In the passage on local LLM benchmarking, rewrite the part from "With the rapid" to "time (recorded separately).", replacing "laptops" with "notebooks".

Source extract section start

With the rapid development of open-source LLMs, developers want to run models locally, but most benchmarks focus on data center hardware, lacking real, reproducible data for consumer laptops. This project aims to provide an honest, reproducible benchmark framework to help users understand the real costs of running open-source instruction-tuned models locally, covering three backends: CUDA, Apple Silicon (MPS), and CPU. Metrics measured include time-to-first-token, total generation latency, throughput, and peak memory usage.

## Testing Methods and Core Metrics Explanation

**Measured Metrics**: Time-to-First-Token (TTFT, p50/p95), total generation latency (p50/p95), throughput (tokens/s), peak memory, and model loading time (recorded separately).

Source extract section end
Study material section start

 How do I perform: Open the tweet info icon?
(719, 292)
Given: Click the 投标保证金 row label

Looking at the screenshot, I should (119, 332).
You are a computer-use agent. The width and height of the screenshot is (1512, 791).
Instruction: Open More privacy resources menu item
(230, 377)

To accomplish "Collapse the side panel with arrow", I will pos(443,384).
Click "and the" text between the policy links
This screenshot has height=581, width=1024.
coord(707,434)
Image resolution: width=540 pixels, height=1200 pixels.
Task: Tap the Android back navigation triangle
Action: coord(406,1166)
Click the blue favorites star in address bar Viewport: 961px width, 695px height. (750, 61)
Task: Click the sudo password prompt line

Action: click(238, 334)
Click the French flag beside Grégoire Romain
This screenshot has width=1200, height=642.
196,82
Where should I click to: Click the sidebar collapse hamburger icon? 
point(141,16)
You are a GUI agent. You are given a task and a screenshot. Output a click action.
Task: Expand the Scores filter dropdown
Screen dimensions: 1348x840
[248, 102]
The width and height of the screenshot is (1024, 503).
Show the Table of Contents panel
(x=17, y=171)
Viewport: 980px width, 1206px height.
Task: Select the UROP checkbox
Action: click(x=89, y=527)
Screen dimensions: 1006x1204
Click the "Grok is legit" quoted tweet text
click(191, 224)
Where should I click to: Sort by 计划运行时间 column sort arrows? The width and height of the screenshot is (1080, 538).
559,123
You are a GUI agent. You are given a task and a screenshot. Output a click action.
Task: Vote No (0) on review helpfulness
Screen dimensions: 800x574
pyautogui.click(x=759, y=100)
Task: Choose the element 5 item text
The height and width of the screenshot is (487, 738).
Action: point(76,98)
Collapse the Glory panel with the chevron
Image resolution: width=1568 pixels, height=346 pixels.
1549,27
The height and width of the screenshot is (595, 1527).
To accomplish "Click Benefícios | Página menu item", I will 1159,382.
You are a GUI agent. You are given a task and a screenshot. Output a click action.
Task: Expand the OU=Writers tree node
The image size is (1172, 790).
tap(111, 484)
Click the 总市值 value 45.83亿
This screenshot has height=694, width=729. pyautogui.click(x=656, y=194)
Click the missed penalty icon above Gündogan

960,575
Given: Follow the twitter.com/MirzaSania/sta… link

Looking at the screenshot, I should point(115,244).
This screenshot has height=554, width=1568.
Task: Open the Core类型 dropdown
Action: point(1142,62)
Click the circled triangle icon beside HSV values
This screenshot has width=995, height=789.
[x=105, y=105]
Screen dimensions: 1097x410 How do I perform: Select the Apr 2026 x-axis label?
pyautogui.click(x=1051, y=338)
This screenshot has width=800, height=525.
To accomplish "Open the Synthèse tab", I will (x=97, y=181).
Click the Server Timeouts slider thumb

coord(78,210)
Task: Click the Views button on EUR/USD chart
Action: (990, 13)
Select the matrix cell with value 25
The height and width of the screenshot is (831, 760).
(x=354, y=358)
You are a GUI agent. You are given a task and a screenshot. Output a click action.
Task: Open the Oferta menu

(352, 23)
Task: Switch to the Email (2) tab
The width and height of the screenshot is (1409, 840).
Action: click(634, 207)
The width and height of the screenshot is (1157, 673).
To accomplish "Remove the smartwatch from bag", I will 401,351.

Study material section end

**Answer area**
With the rapid development of open-source LLMs, developers want to run models locally, but most benchmarks focus on data center hardware, lacking real, reproducible data for consumer notebooks. This project aims to provide an honest, reproducible benchmark framework to help users understand the real costs of running open-source instruction-tuned models locally, covering three backends: CUDA, Apple Silicon (MPS), and CPU. Metrics measured include time-to-first-token, total generation latency, throughput, and peak memory usage.

## Testing Methods and Core Metrics Explanation

**Measured Metrics**: Time-to-First-Token (TTFT, p50/p95), total generation latency (p50/p95), throughput (tokens/s), peak memory, and model loading time (recorded separately).